An associative journey into the world of the heavy, hooky, hypnotising guitar riff.
Protomartyr, “Uncle Mother’s”, from Agent Intellect, 2015
This intricate song marks the point where the Detroit band’s album metamorphoses into a weird and truly wonderful creature. Fittingly, the riff itself undergoes various transmutations, as if intent on presenting the plentiful array of post-punk guitar possibilities: after entering a shifty scene of menacing orientation and propelling the song into hypnotic hook territory, it is consecutively chopped into stuttering discordant chords, pared-down into piercing shards, smeared into vaporous clouds of sound, condensed into rhythmically insistent eighth, and finally heaped into rough layers that seem to include all of the above, dominated by the shrill sounds of anxious alarm.
TV on the Radio, “Poppy”, from Desperate Youth, Blood Thirsty Babes, 2004
Taken from the Brooklyn band’s debut album, this song characteristically adopts the values of hip hop – beat, loop, repetitive minimalist melody – and mixes them with a Sonic Youth-type guitar sound.

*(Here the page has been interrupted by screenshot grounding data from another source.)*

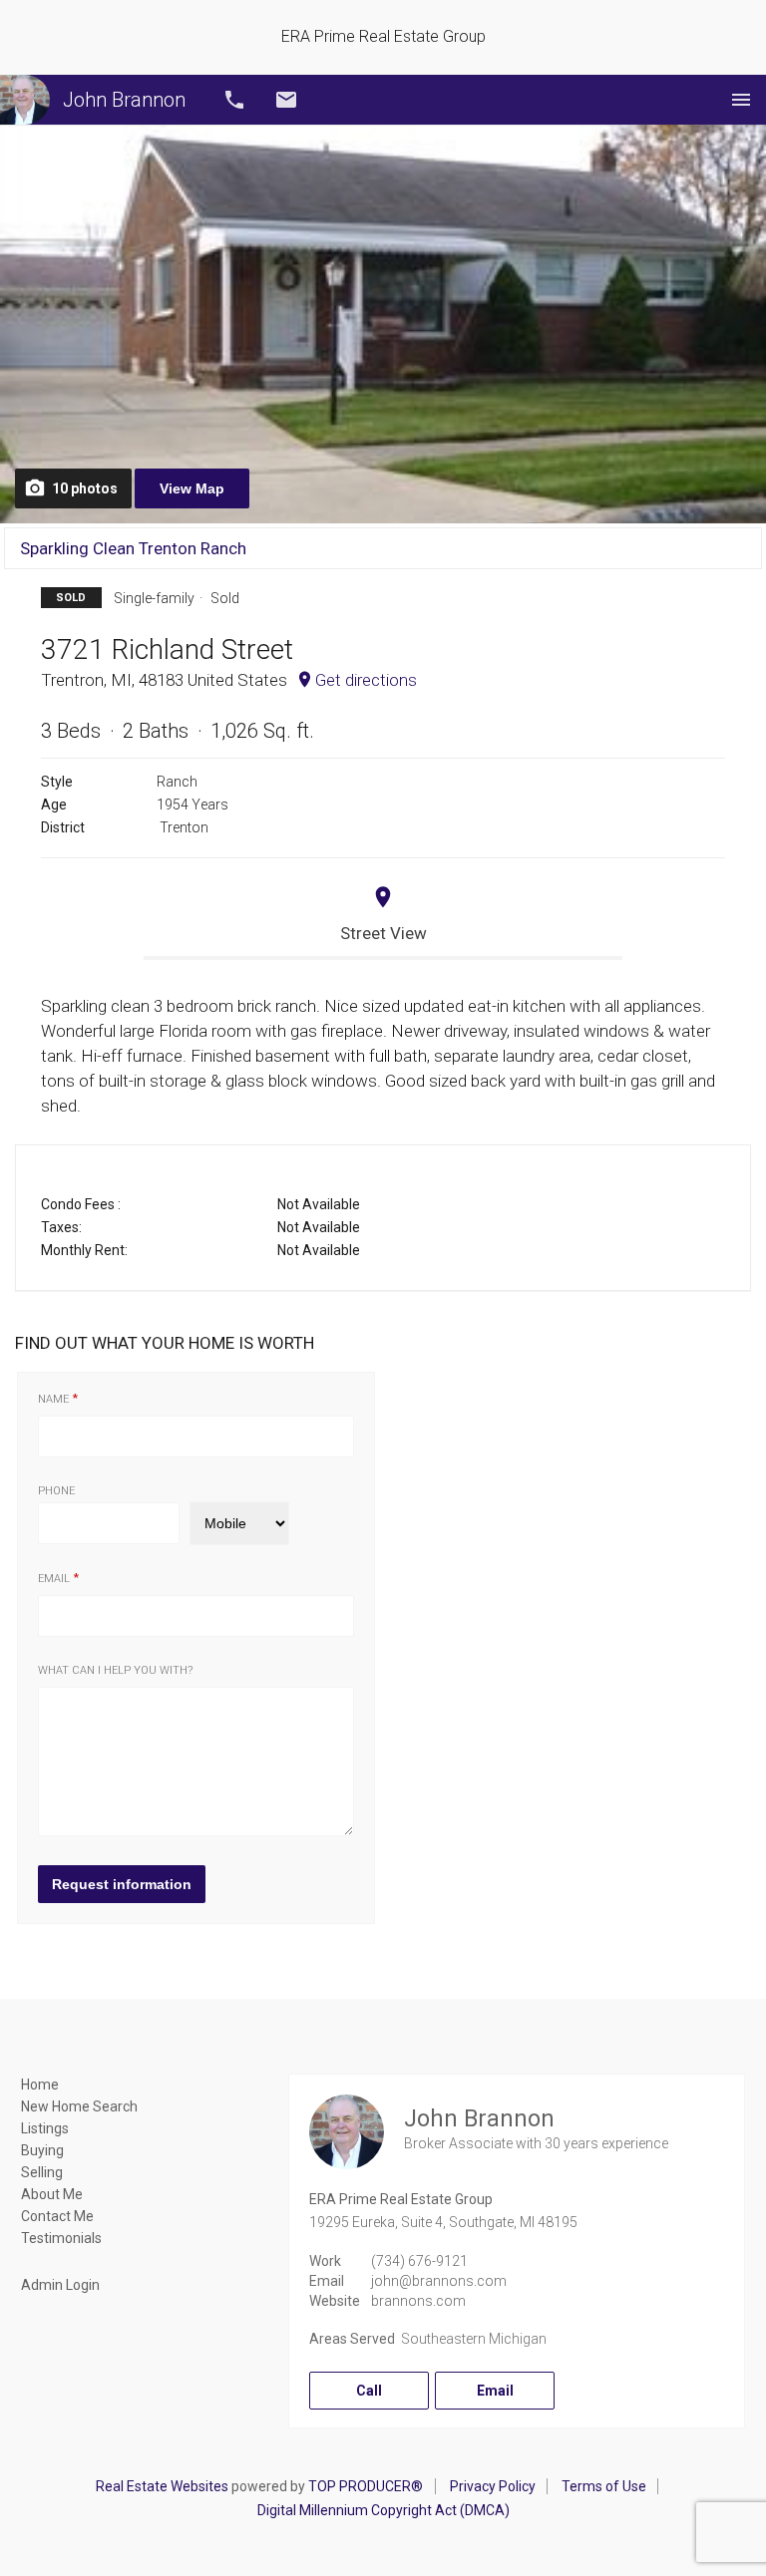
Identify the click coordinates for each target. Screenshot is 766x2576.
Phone (56, 1490)
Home (40, 2085)
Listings (45, 2128)
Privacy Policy (493, 2486)
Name (53, 1399)
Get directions (366, 680)
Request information (122, 1884)
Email (286, 100)
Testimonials (61, 2238)
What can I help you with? (115, 1670)
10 (85, 488)
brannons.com (418, 2301)
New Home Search (79, 2106)
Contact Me (57, 2216)
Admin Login (60, 2285)
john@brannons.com (439, 2281)
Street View (383, 933)
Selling (42, 2172)
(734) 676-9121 (419, 2261)
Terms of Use (604, 2486)
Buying (42, 2150)
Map (192, 488)
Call (234, 100)
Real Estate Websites (162, 2486)
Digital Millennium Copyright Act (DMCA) (383, 2510)
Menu (741, 100)
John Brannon (124, 100)
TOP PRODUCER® (365, 2486)
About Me (52, 2194)
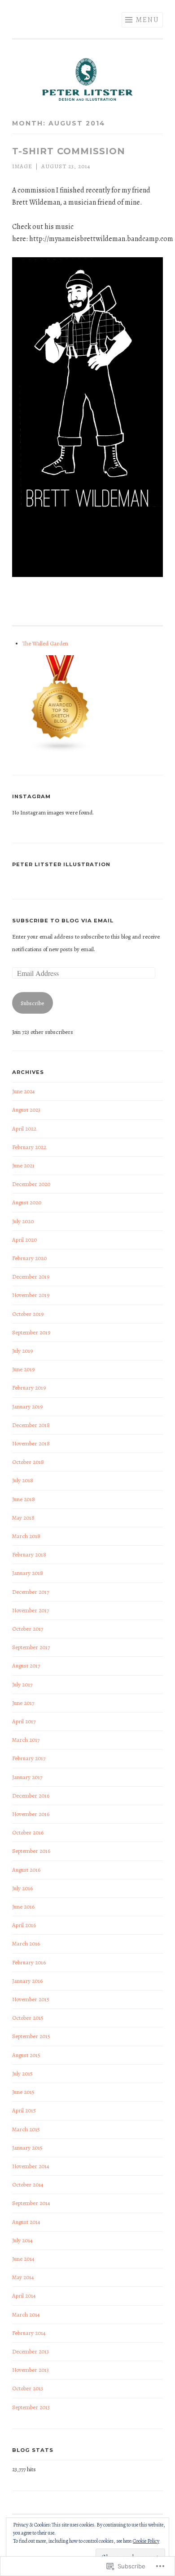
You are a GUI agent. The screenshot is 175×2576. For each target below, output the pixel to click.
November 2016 (30, 1814)
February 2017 (28, 1758)
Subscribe (32, 1003)
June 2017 (23, 1703)
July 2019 (22, 1351)
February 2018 (29, 1554)
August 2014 (26, 2222)
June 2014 (23, 2259)
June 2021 (23, 1165)
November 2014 (30, 2166)
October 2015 (28, 2017)
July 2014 (22, 2240)
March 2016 (26, 1943)
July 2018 (22, 1480)
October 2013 (27, 2388)
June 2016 (23, 1906)
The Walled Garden (45, 643)
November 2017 (30, 1610)
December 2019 (30, 1276)
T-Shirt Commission (68, 151)
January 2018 (27, 1573)
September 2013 (31, 2407)
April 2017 (23, 1721)
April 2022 (24, 1128)
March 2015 (26, 2129)
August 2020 (26, 1202)
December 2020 (31, 1184)
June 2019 (23, 1369)
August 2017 (26, 1665)
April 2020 (24, 1239)
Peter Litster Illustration (61, 864)
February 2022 (29, 1147)
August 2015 (26, 2055)
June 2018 (23, 1499)
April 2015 (24, 2110)
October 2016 (28, 1832)
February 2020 (29, 1258)
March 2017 (25, 1740)
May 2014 (23, 2277)
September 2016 (31, 1851)
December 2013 (30, 2351)
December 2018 (31, 1425)
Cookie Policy (146, 2541)
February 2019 (29, 1387)
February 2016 (29, 1962)
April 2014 (24, 2295)
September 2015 (31, 2036)
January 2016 (27, 1981)
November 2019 (30, 1295)
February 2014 (29, 2333)
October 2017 (27, 1628)
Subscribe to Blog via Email (63, 920)
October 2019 (28, 1314)
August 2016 (26, 1870)
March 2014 (26, 2314)
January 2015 (27, 2147)
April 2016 (24, 1925)
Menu (147, 20)
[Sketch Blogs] (60, 750)
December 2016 (30, 1795)
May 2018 (23, 1517)
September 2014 (31, 2203)
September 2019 (31, 1332)
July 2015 (22, 2073)
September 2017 (31, 1647)
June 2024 (23, 1091)
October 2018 (28, 1462)
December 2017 (30, 1592)
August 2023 (26, 1110)
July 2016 (22, 1888)
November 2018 (31, 1443)
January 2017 (27, 1777)
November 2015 (30, 1999)
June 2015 (23, 2092)
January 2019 (27, 1406)
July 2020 (23, 1221)
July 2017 (22, 1684)
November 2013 (30, 2370)
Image (22, 166)
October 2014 (28, 2184)
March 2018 (26, 1536)
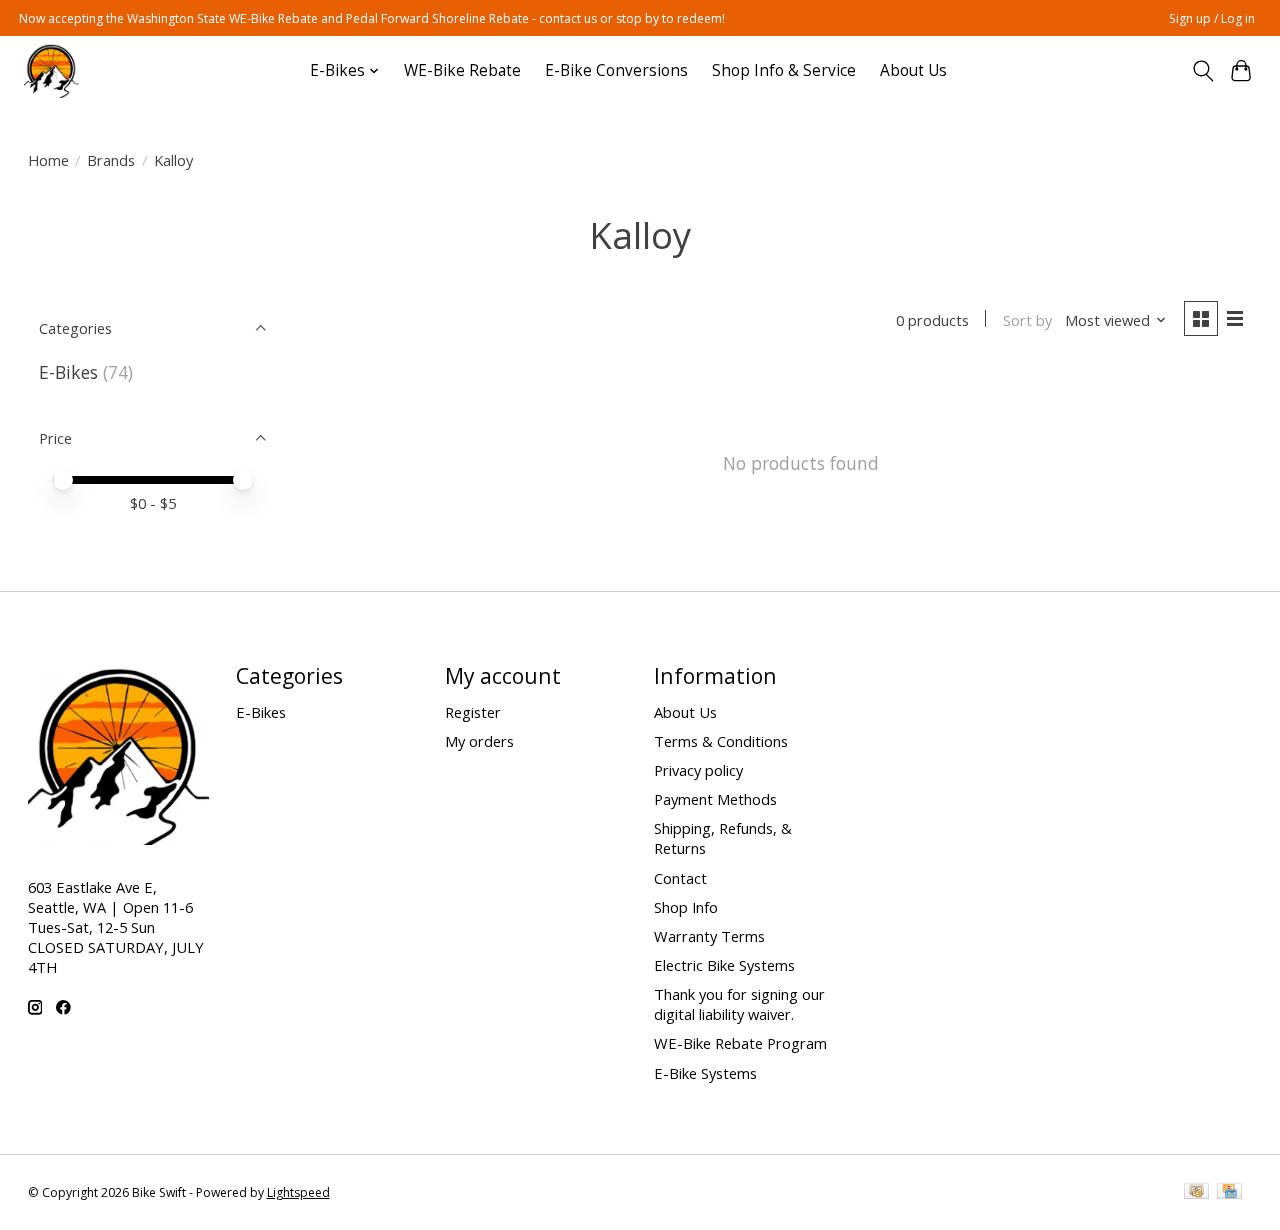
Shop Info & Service (784, 70)
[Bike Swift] (51, 70)
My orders (479, 741)
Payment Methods (715, 799)
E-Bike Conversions (616, 70)
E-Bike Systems (705, 1073)
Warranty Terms (709, 936)
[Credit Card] (1229, 1193)
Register (473, 712)
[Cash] (1196, 1193)
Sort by (1027, 320)
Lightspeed (298, 1192)
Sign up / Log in (1212, 18)
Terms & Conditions (721, 741)
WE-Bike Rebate (462, 70)
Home (48, 160)
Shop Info (686, 907)
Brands (111, 160)
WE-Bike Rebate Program (740, 1043)
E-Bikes (68, 372)
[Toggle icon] (1202, 71)
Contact (680, 878)
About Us (913, 70)
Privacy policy (698, 770)
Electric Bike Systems (724, 965)
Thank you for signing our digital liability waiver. (739, 1004)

It tells a harsh, dense, urban tale of identity politics and love. Gradually nature comes into the picture, in the shape of blackbirds and dragonflies, and with the line “there is something special in the air” the song breaks into a signature TVOTR contrapuntal a cappella passage. The idyll is then gradually invaded by a more wall-of-noise version of the original riff, creating a beautiful swirl of jarring harmonies. Until at the end the riff stops again, releasing the human voices into an aerobatic, swarming, disappearing flight. (please excuse the stupid YouTube image)
Lync, “B”, from These Are Not Fall Colors, 1994
Hailing from Olympia, Washington, Lync were one of the shining lights in the experimental jet set, trash and no star-studded firmament of early ‘90s American guitar bands. Their version of the figure-of-four catchy guitar riff is grungy and full of brio: a strident, raspy and ringing affair that is further enhanced by its entangled relationship with the bass and drums. Changes of rhythm, quiet-loud dynamics and varying arrangements of the foreground/background relationships between the instruments provide a wonderful example of imaginative rock trio composition. The song feels organic, contrary and a bit shambolic, but it handles tension and texture so well that every time the riff comes back, the listener gets a moment of pure punk-pop pleasure.
Le Thug, “Bird”, from Ripping EP, 2013
In the Glasgow shoegazers’ hands the riff is piled up and extended over eight bars and stretched and smeared and warped and slowed way down until it becomes a murky and woolly atmosphere, steadily becoming even murkier and woollier, yet somehow managing to be more and more luminous. Also present in their absence are big reverberating machinic drums, a sub-booming bass and distant, deeply-buried and extremely sweet vocals. Each time the tension builds and builds until finally the riff returns, bringing a huge sense of relief in a spacious nebula of electronic bliss. Until in the end it doesn’t – leaving us hanging in an ever-receding, void and echoey expanse.